Some might argue that it is the job of the political satirist to flatten and exaggerate; that complexity and nuance are often at odds with landing a strong punchline. I would argue that in an age defined by ever increasing demands for sensitivity and awareness, the burdens of the caricaturist have increased. Unlike Leak, they must wield their implements with greater precision. Twenty-first century political satire has already begun to move in this direction, with contemporary caricaturists taking advantage of the Internet and video editing software to skewer their targets.

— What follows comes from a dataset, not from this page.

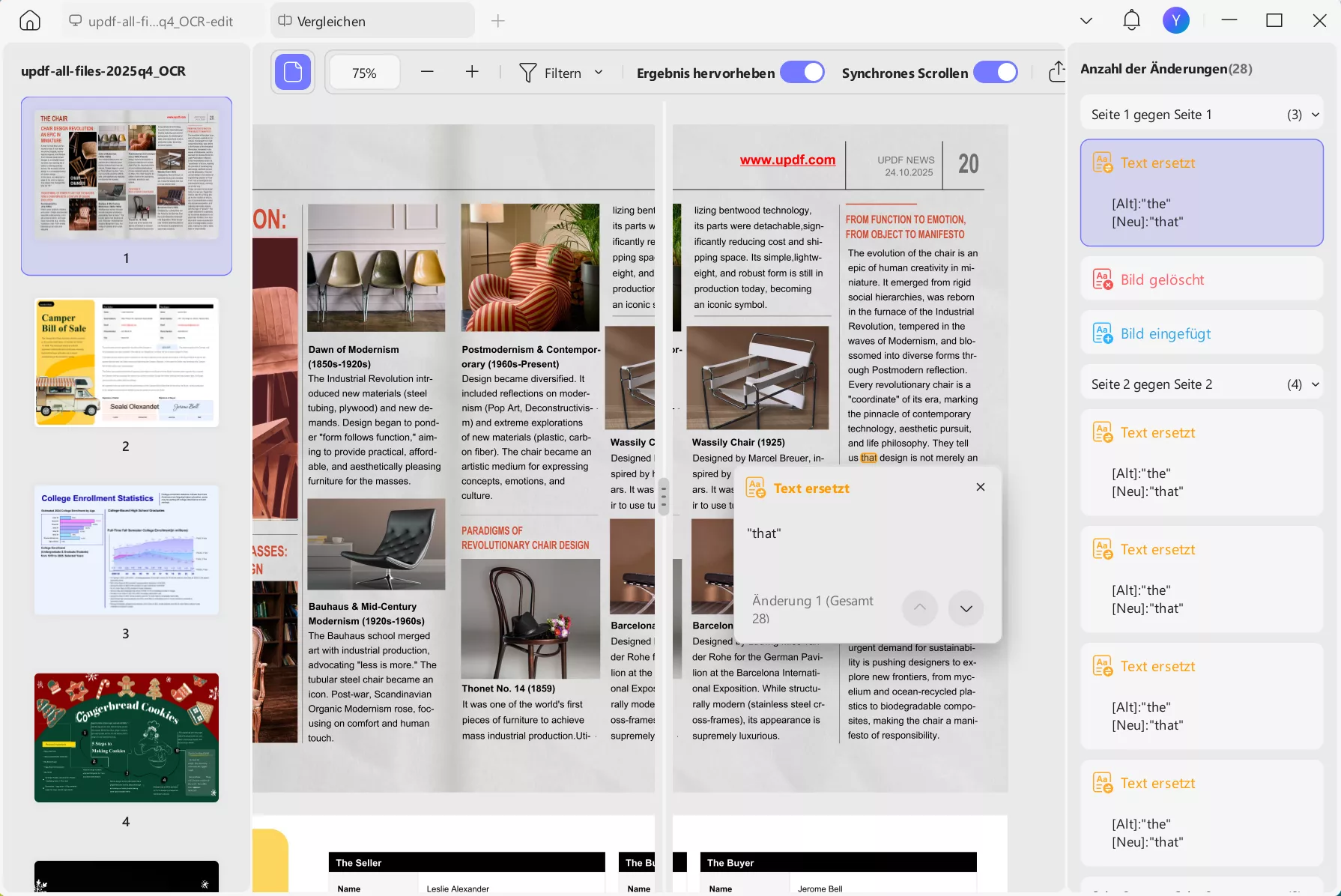Click the Y user avatar icon
Image resolution: width=1341 pixels, height=896 pixels.
pyautogui.click(x=1175, y=20)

Vic Berger, publishing to YouTube under the name Super Deluxe, has set his sights on the Trump administration, Republican presidential candidates and celebrities. He distorts existing news footage with filters and sound effects, to hone in on micro-expressions and verbal tics, slowing them down, repeating them, in order to render his subjects absurd. Although the focus has shifted from physiognomic parody to the amplification of behavioural quirks, I would argue that these videos are no less caricatures than the works of Gillray and Cruikshank. By focusing attention on actual recorded foibles, this form of satire seems to be even more precisely targeted and harder to dismiss.

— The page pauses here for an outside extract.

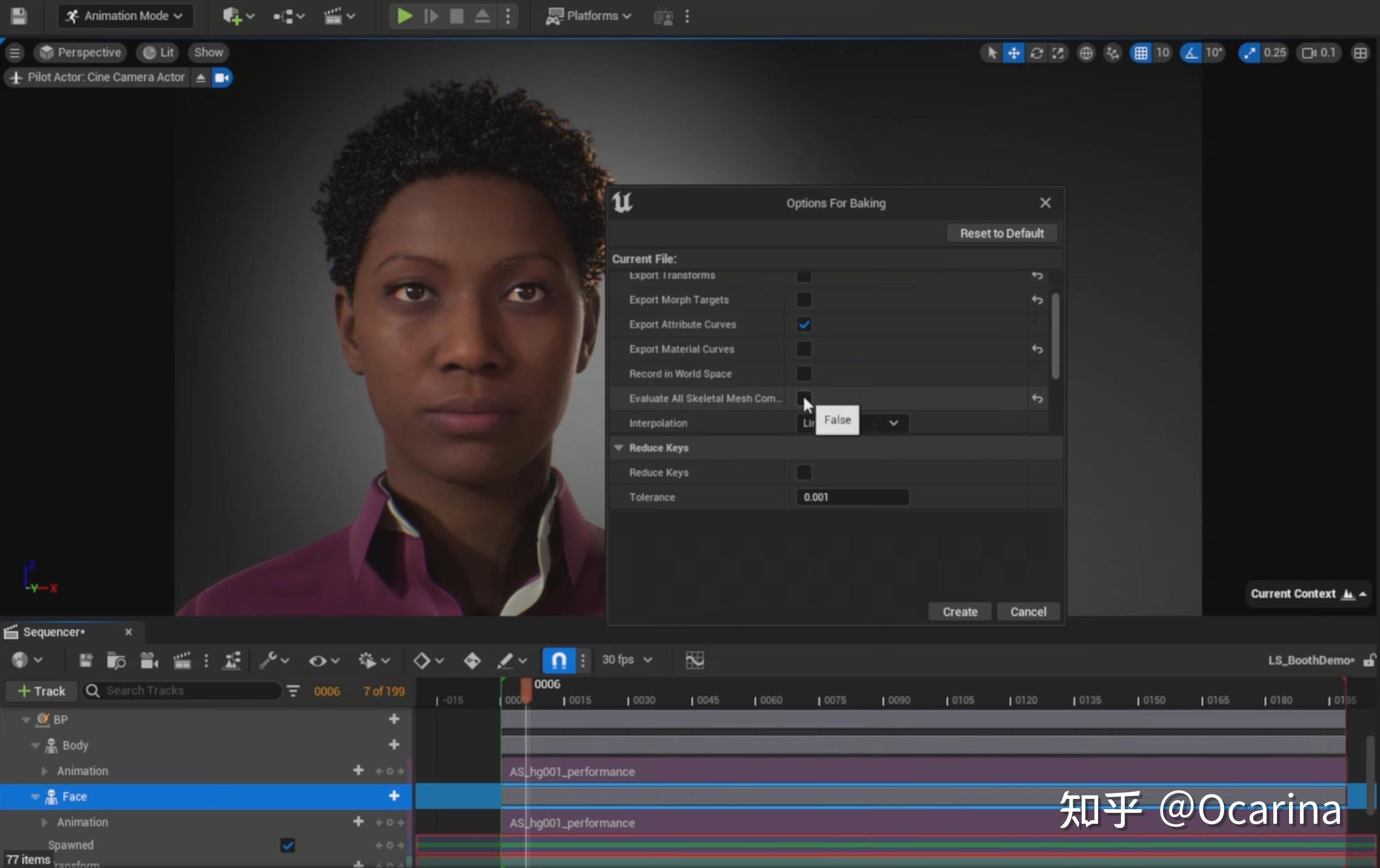Select the Rotate tool in the viewport toolbar
The height and width of the screenshot is (868, 1380).
(x=1036, y=53)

Namatjira has created something similar in the video that accompanies the exhibition of his Prime Ministerial portraits. Here, his paintings have been animated in a Terry Gilliam-esque Monty Python style, with the Prime Minister’s mouths flapping open on carelessly hinged chins and their heads bobbing around. At one point, Abbott’s ear pops off the side of his head, unleashing a torrent of dot-painted forms. Previously recorded remarks by each leader, regarding Aboriginal art and affairs, have been inserted into the video for the paintings to mime along to. In fact, the most devastating moment in the entire exhibition comes when Kevin Rudd needily asks, ‘Have any of you seen the national apology, by the way? Have you watched it?’ The inclusion of such undoctored audio recordings makes these caricatures almost painfully piercing and incisive.

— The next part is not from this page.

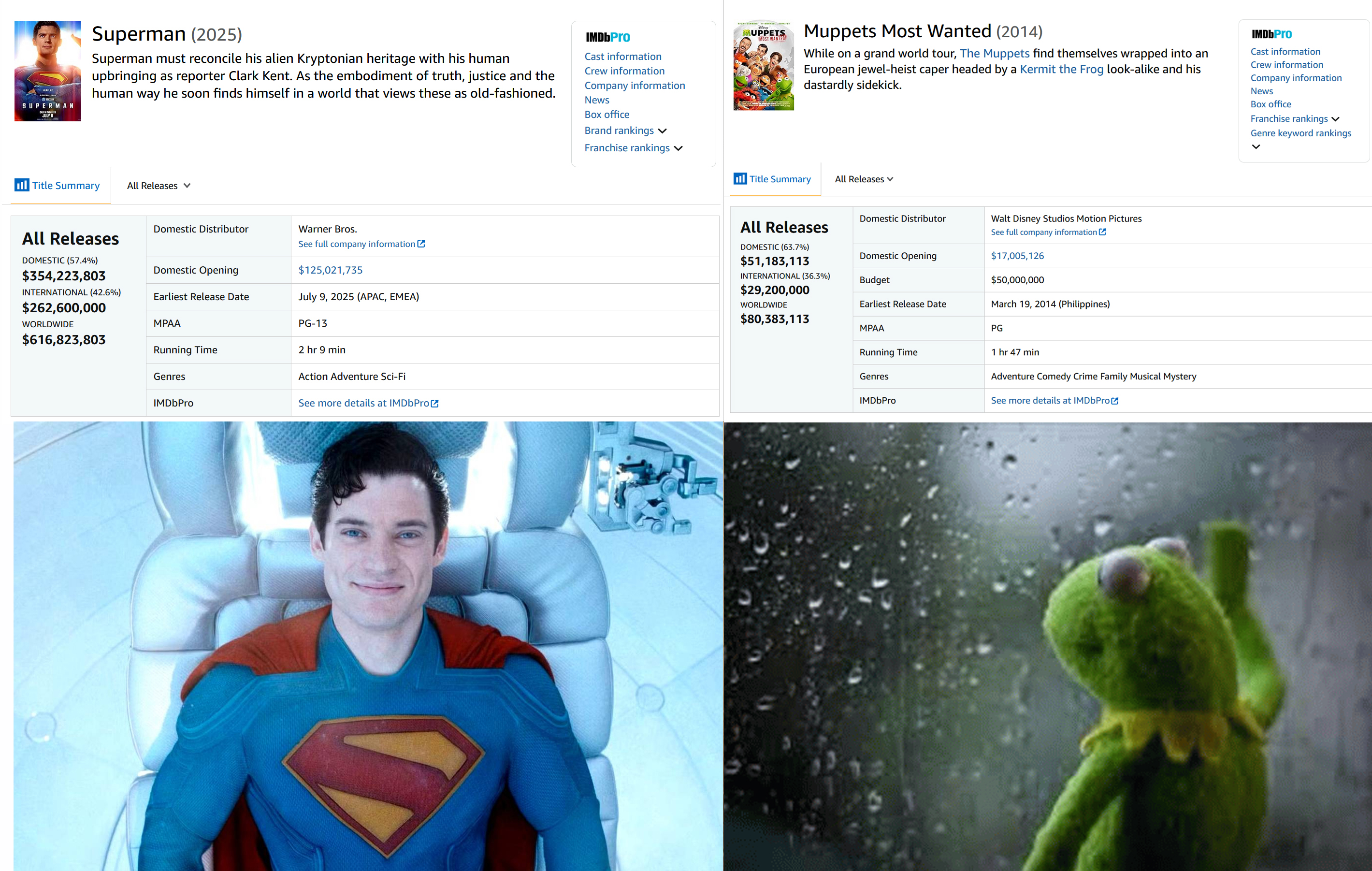Click the external-link icon beside Warner Bros. company information
The image size is (1372, 871).
(421, 244)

By including these audio samples, Namatjira also foregrounds his own Aboriginal identity and makes it a central aspect of these caricatures. When read in conjunction with the video, these paintings no longer purport to be faithful representations, but rather a specific view of Australia’s leaders and wealthiest citizens as seen through the eyes of an Aboriginal artist. Historically, caricature and satire have usually, though not exclusively, been instruments through which power can be critiqued by the less powerful. It is the inversion of this order that makes Leak’s cartoons sit so uncomfortably. And likewise, it is precisely this relationship between the artist and his subjects that confers so much power to Namatjira’s paintings.